Data flow between key objects:

ZoMBIHop
  │
  ├─ DataHandler ── owns ALL persistent state
  │     ├── X_all_actual, Y_all                (raw observations)
  │     ├── X_pared, Y_pared                   (deduped GP training set,
  │     │                                        relabeled with medians
  │     │                                        after each activation)
  │     ├── needles, needle_M_list, needle_B    (discovered optima + ellipsoids)
  │     ├── needles_results                     (value + median_value per needle)
  │     ├── _penalty_mask                       (True = not penalized)
  │     ├── bounds, current_zoom_bounds         (trust region)
  │     └── bounds_history                      (recent AABB tensors for Jaccard)
  │
  ├─ GPSimplex ── wraps BoTorch GP
  │     ├── fit(X, Y)              ILR + std-normalize → SingleTaskGP
  │     ├── fit_with_locality()    local-only GP around a needle
  │     ├── create_acquisition()   RepulsiveAcquisition (with needle penalties)
  │     ├── create_clean_acquisition()  penalty-free acquisition for Hessian
  │     ├── recompute_all_ellipsoids()  bulk ellipsoid refit (one local GP per needle)
----
◆ What you have to do ◆
In the data flow diagram, which object owns all persistent state?
----
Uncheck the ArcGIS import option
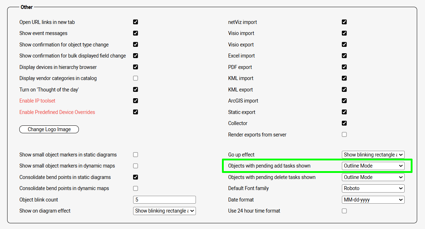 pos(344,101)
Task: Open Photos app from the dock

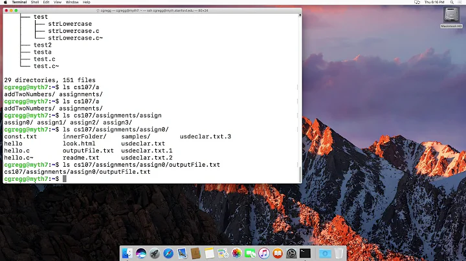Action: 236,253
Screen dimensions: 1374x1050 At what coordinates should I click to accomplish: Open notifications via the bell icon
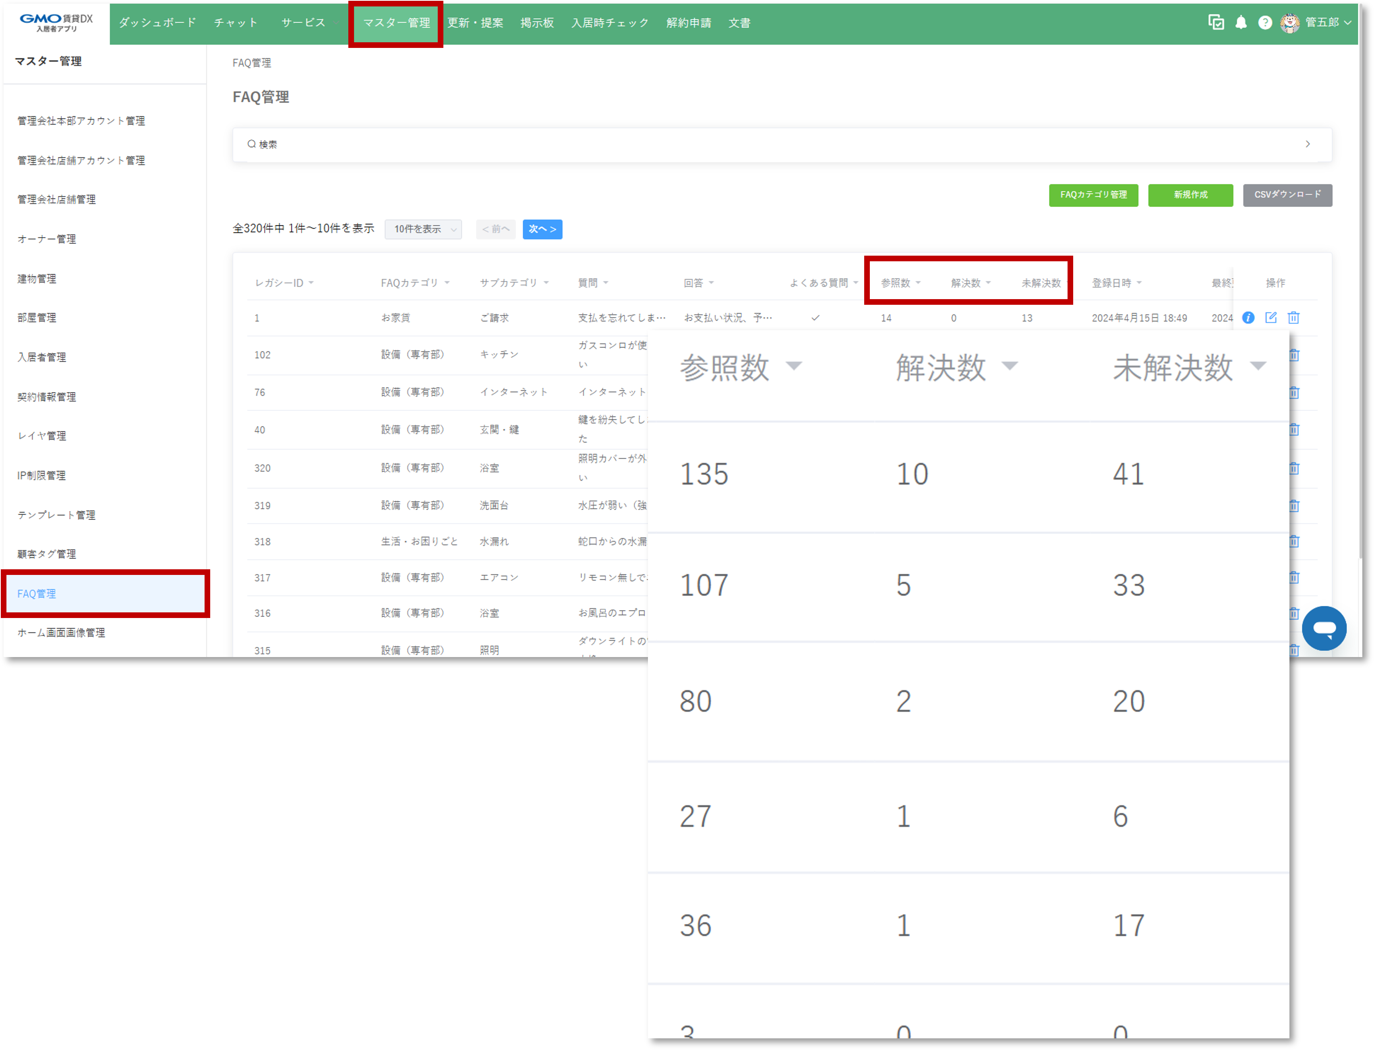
----
◆ Full response ◆
DataHandler